Supreme Court Allows Merchants To Challenge Debit-Card Swipe Fees Beyond Six-Year Statute
The U.S. Supreme Court on Monday ruled that merchants may challenge debt-card swipe fees outside a six-year statute, sending a shock to the power of federal agencies.
The justices voted 6-3 on their ruling, determining that a North Dakota convenience store and truck stop may sue over a 2011 rule on charges that banks imposed on merchants because the six-year statute to sue doesn’t apply to the store as it did not open until 2018, Bloomberg reported.
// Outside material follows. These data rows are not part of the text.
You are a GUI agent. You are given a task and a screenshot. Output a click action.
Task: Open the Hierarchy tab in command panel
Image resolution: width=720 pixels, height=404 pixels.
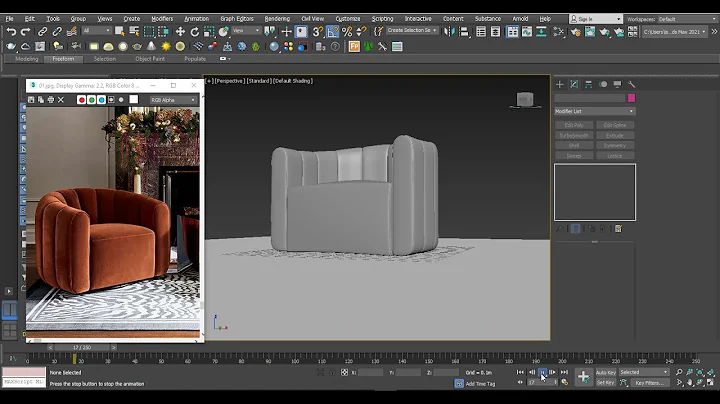click(x=589, y=84)
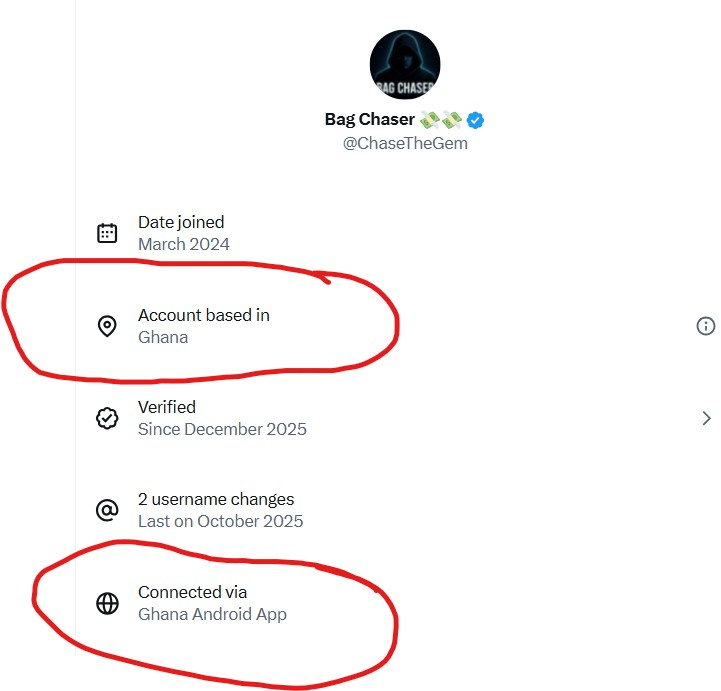Click Last on October 2025 text
Viewport: 721px width, 691px height.
220,521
The decision may boost the effect of a blockbuster ruling issued last week that overturned a 1984 precedent requiring judges to defer to an agency's reasonable interpretation of an unclear statute.
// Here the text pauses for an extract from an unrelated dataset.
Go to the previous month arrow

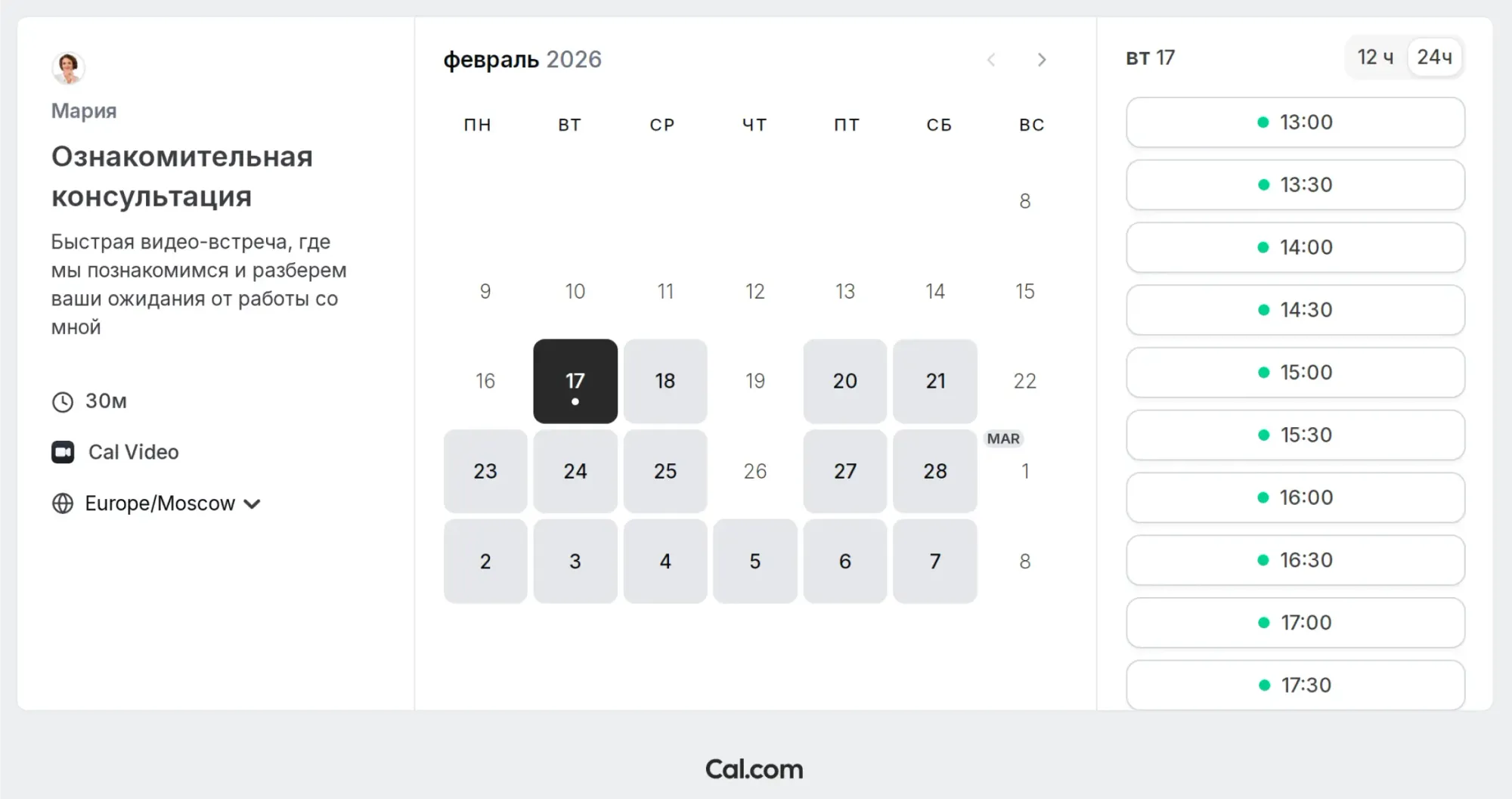pyautogui.click(x=991, y=60)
Justices Ketanji Brown Jackson, Sonia Sotomayor and Elena Kagan gave the dissenting votes on the swipe-fee decision and said that both rulings mean that judges can rule if "any new objection to any old rule” merits voiding the rule, according to Bloomberg.
"The tsunami of lawsuits against agencies that the court's holdings in this case and Loper Bright have authorized has the potential to devastate the functioning of the federal government," Jackson wrote, joined by Sotomayor and Kagan.
The Fed rule came out of the 2010 Dodd-Frank Act, which included a provision responding to higher swipe-fee rates that said fees must be "reasonable and proportional,” Bloomberg reported.
Price Action: Debit-card stocks and exchange-trade funds gave a mixed reaction to the Supreme Court ruling by Monday’s mid-day trading. Discover Financial Services (NYSE:DFS) rose 1.38% to $132.62, while Nu Holdings Ltd. (NYSE:NU) dipped 4.32% to $12.35 and CPI Card Group Inc. (NASDAQ:PMTS) declined 2.53% to $26.56.
Renaissance IPO ETF (NYSE:IPO) was up slightly 0.12%, FMQQ The Next Frontier Internet & Ecommerce ETF (NYSE:FMQQ) slid 0.69%.